- **AIM OF THE EXERCISE**: Give back all the records below, unaltered.

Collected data
━━━━

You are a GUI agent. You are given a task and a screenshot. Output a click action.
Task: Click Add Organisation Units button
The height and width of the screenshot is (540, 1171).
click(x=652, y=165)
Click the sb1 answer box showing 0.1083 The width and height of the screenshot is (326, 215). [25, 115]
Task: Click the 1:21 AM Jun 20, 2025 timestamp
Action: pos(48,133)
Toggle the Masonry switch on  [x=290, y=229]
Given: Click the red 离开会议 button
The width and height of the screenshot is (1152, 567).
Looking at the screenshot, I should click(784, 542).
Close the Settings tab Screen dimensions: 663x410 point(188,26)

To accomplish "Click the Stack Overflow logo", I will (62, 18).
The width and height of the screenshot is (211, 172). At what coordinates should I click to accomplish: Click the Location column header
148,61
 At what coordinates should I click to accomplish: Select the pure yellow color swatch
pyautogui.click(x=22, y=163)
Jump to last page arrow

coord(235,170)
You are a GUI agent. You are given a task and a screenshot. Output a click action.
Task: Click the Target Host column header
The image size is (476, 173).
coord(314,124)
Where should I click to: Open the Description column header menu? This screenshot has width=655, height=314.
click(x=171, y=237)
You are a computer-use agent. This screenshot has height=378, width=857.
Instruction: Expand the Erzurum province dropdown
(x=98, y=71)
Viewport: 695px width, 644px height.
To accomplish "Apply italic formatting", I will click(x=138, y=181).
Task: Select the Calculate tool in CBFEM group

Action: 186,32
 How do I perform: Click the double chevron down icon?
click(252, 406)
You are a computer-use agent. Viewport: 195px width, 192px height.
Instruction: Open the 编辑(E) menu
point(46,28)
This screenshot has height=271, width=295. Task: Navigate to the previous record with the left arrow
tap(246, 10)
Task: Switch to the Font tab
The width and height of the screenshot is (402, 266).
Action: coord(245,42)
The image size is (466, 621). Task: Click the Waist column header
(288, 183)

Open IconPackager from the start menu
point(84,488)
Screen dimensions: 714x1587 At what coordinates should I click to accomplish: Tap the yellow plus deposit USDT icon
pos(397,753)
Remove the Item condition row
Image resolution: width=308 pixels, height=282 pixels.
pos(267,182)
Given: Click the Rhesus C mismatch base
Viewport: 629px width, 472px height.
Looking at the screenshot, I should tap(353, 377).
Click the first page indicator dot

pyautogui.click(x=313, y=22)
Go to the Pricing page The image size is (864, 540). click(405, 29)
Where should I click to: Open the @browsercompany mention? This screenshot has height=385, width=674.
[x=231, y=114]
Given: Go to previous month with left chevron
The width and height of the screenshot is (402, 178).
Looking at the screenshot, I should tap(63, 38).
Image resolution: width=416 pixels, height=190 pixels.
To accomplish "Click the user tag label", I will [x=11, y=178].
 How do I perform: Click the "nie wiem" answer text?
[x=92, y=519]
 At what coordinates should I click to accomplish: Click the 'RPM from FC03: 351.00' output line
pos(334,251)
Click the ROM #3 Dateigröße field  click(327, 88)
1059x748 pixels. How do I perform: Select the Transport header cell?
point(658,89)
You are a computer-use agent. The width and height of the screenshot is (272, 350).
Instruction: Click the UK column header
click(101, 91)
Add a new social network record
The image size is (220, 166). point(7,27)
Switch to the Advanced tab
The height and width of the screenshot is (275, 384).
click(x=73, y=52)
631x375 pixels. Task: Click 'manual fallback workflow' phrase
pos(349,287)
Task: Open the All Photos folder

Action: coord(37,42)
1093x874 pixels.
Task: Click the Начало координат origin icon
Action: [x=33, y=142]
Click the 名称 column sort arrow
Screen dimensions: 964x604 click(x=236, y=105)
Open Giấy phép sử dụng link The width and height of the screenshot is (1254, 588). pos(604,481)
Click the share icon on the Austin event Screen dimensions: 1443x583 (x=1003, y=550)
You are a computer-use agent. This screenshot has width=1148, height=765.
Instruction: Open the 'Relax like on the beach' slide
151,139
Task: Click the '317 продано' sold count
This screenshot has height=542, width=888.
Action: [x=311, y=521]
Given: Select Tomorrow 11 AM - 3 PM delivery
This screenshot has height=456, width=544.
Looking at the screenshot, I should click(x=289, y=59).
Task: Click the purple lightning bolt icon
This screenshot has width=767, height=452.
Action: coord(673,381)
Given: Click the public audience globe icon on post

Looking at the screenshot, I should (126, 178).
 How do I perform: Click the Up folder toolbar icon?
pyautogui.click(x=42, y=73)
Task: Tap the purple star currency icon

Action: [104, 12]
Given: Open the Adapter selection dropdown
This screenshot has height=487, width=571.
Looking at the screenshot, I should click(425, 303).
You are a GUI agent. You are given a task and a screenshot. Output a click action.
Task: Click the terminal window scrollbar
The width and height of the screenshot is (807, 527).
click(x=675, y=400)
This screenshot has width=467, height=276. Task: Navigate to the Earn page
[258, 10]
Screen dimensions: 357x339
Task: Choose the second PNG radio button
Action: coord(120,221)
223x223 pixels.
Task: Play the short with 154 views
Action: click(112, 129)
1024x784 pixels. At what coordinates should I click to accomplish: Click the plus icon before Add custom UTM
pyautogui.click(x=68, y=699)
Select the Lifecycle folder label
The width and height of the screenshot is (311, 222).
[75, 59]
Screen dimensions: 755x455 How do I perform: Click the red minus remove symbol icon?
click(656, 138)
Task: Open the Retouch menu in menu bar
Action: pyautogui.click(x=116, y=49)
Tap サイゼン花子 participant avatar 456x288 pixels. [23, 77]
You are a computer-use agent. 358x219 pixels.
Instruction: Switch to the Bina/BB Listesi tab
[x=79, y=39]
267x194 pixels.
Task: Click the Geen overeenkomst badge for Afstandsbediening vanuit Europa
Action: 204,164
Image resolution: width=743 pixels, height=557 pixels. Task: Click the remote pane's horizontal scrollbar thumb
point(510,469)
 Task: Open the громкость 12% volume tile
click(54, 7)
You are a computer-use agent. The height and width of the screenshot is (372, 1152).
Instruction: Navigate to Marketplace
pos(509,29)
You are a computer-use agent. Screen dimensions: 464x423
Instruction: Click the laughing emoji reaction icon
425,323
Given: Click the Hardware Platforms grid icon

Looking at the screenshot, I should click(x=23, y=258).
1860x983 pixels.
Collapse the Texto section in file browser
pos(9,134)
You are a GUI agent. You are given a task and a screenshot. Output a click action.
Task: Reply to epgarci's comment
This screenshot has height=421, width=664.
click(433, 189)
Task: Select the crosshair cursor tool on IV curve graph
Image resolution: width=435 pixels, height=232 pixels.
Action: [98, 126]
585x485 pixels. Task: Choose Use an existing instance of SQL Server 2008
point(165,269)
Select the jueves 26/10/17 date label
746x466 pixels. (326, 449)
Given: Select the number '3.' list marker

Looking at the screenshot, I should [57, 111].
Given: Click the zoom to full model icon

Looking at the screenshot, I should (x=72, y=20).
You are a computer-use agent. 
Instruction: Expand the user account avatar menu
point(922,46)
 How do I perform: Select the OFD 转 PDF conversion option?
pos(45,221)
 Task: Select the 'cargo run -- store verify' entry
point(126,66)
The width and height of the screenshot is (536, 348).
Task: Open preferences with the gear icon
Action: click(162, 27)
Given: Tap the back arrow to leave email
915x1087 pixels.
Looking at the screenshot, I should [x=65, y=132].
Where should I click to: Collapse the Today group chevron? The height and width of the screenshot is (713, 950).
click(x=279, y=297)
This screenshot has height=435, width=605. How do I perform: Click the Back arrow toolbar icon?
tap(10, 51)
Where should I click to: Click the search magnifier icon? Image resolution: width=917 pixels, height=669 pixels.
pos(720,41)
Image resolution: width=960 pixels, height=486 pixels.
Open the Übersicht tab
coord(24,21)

━━━━

- **RESULT**:
You are a GUI agent. You are given a task and a screenshot. Output a click action.
Task: Click Add Organisation Units button
The height and width of the screenshot is (540, 1171).
click(x=652, y=165)
Click the sb1 answer box showing 0.1083 The width and height of the screenshot is (326, 215). [25, 115]
Task: Click the 1:21 AM Jun 20, 2025 timestamp
Action: pos(48,133)
Toggle the Masonry switch on  [x=290, y=229]
Given: Click the red 离开会议 button
The width and height of the screenshot is (1152, 567).
Looking at the screenshot, I should click(784, 542).
Close the Settings tab Screen dimensions: 663x410 point(188,26)

To accomplish "Click the Stack Overflow logo", I will (62, 18).
The width and height of the screenshot is (211, 172). At what coordinates should I click to accomplish: Click the Location column header
148,61
 At what coordinates should I click to accomplish: Select the pure yellow color swatch
pyautogui.click(x=22, y=163)
Jump to last page arrow

coord(235,170)
You are a GUI agent. You are given a task and a screenshot. Output a click action.
Task: Click the Target Host column header
The image size is (476, 173).
coord(314,124)
Where should I click to: Open the Description column header menu? This screenshot has width=655, height=314.
click(x=171, y=237)
You are a computer-use agent. This screenshot has height=378, width=857.
Instruction: Expand the Erzurum province dropdown
(x=98, y=71)
Viewport: 695px width, 644px height.
To accomplish "Apply italic formatting", I will click(x=138, y=181).
Task: Select the Calculate tool in CBFEM group

Action: 186,32
 How do I perform: Click the double chevron down icon?
click(252, 406)
You are a computer-use agent. Viewport: 195px width, 192px height.
Instruction: Open the 编辑(E) menu
point(46,28)
This screenshot has height=271, width=295. Task: Navigate to the previous record with the left arrow
tap(246, 10)
Task: Switch to the Font tab
The width and height of the screenshot is (402, 266).
Action: coord(245,42)
The image size is (466, 621). Task: Click the Waist column header
(288, 183)

Open IconPackager from the start menu
point(84,488)
Screen dimensions: 714x1587 At what coordinates should I click to accomplish: Tap the yellow plus deposit USDT icon
pos(397,753)
Remove the Item condition row
Image resolution: width=308 pixels, height=282 pixels.
pos(267,182)
Given: Click the Rhesus C mismatch base
Viewport: 629px width, 472px height.
Looking at the screenshot, I should tap(353, 377).
Click the first page indicator dot

pyautogui.click(x=313, y=22)
Go to the Pricing page The image size is (864, 540). click(405, 29)
Where should I click to: Open the @browsercompany mention? This screenshot has height=385, width=674.
[x=231, y=114]
Given: Go to previous month with left chevron
The width and height of the screenshot is (402, 178).
Looking at the screenshot, I should tap(63, 38).
Image resolution: width=416 pixels, height=190 pixels.
To accomplish "Click the user tag label", I will [x=11, y=178].
 How do I perform: Click the "nie wiem" answer text?
[x=92, y=519]
 At what coordinates should I click to accomplish: Click the 'RPM from FC03: 351.00' output line
pos(334,251)
Click the ROM #3 Dateigröße field  click(327, 88)
1059x748 pixels. How do I perform: Select the Transport header cell?
point(658,89)
You are a computer-use agent. The width and height of the screenshot is (272, 350).
Instruction: Click the UK column header
click(101, 91)
Add a new social network record
The image size is (220, 166). point(7,27)
Switch to the Advanced tab
The height and width of the screenshot is (275, 384).
click(x=73, y=52)
631x375 pixels. Task: Click 'manual fallback workflow' phrase
pos(349,287)
Task: Open the All Photos folder

Action: coord(37,42)
1093x874 pixels.
Task: Click the Начало координат origin icon
Action: [x=33, y=142]
Click the 名称 column sort arrow
Screen dimensions: 964x604 click(x=236, y=105)
Open Giấy phép sử dụng link The width and height of the screenshot is (1254, 588). pos(604,481)
Click the share icon on the Austin event Screen dimensions: 1443x583 (x=1003, y=550)
You are a computer-use agent. This screenshot has width=1148, height=765.
Instruction: Open the 'Relax like on the beach' slide
151,139
Task: Click the '317 продано' sold count
This screenshot has height=542, width=888.
Action: [x=311, y=521]
Given: Select Tomorrow 11 AM - 3 PM delivery
This screenshot has height=456, width=544.
Looking at the screenshot, I should click(x=289, y=59).
Task: Click the purple lightning bolt icon
This screenshot has width=767, height=452.
Action: coord(673,381)
Given: Click the public audience globe icon on post

Looking at the screenshot, I should (126, 178).
 How do I perform: Click the Up folder toolbar icon?
pyautogui.click(x=42, y=73)
Task: Tap the purple star currency icon

Action: [104, 12]
Given: Open the Adapter selection dropdown
This screenshot has height=487, width=571.
Looking at the screenshot, I should click(425, 303).
You are a GUI agent. You are given a task and a screenshot. Output a click action.
Task: Click the terminal window scrollbar
The width and height of the screenshot is (807, 527).
click(x=675, y=400)
This screenshot has width=467, height=276. Task: Navigate to the Earn page
[258, 10]
Screen dimensions: 357x339
Task: Choose the second PNG radio button
Action: coord(120,221)
223x223 pixels.
Task: Play the short with 154 views
Action: click(112, 129)
1024x784 pixels. At what coordinates should I click to accomplish: Click the plus icon before Add custom UTM
pyautogui.click(x=68, y=699)
Select the Lifecycle folder label
The width and height of the screenshot is (311, 222).
[75, 59]
Screen dimensions: 755x455 How do I perform: Click the red minus remove symbol icon?
click(656, 138)
Task: Open the Retouch menu in menu bar
Action: pyautogui.click(x=116, y=49)
Tap サイゼン花子 participant avatar 456x288 pixels. [23, 77]
You are a computer-use agent. 358x219 pixels.
Instruction: Switch to the Bina/BB Listesi tab
[x=79, y=39]
267x194 pixels.
Task: Click the Geen overeenkomst badge for Afstandsbediening vanuit Europa
Action: 204,164
Image resolution: width=743 pixels, height=557 pixels. Task: Click the remote pane's horizontal scrollbar thumb
point(510,469)
 Task: Open the громкость 12% volume tile
click(54, 7)
You are a computer-use agent. The height and width of the screenshot is (372, 1152).
Instruction: Navigate to Marketplace
pos(509,29)
You are a computer-use agent. Screen dimensions: 464x423
Instruction: Click the laughing emoji reaction icon
425,323
Given: Click the Hardware Platforms grid icon

Looking at the screenshot, I should click(x=23, y=258).
1860x983 pixels.
Collapse the Texto section in file browser
pos(9,134)
You are a GUI agent. You are given a task and a screenshot. Output a click action.
Task: Reply to epgarci's comment
This screenshot has height=421, width=664.
click(433, 189)
Task: Select the crosshair cursor tool on IV curve graph
Image resolution: width=435 pixels, height=232 pixels.
Action: [98, 126]
585x485 pixels. Task: Choose Use an existing instance of SQL Server 2008
point(165,269)
Select the jueves 26/10/17 date label
746x466 pixels. (326, 449)
Given: Select the number '3.' list marker

Looking at the screenshot, I should [57, 111].
Given: Click the zoom to full model icon

Looking at the screenshot, I should (x=72, y=20).
You are a computer-use agent. 
Instruction: Expand the user account avatar menu
point(922,46)
 How do I perform: Select the OFD 转 PDF conversion option?
pos(45,221)
 Task: Select the 'cargo run -- store verify' entry
point(126,66)
The width and height of the screenshot is (536, 348).
Task: Open preferences with the gear icon
Action: click(162, 27)
Given: Tap the back arrow to leave email
915x1087 pixels.
Looking at the screenshot, I should [x=65, y=132].
Where should I click to: Collapse the Today group chevron? The height and width of the screenshot is (713, 950).
click(x=279, y=297)
This screenshot has height=435, width=605. How do I perform: Click the Back arrow toolbar icon?
tap(10, 51)
Where should I click to: Click the search magnifier icon? Image resolution: width=917 pixels, height=669 pixels.
pos(720,41)
Image resolution: width=960 pixels, height=486 pixels.
Open the Übersicht tab
coord(24,21)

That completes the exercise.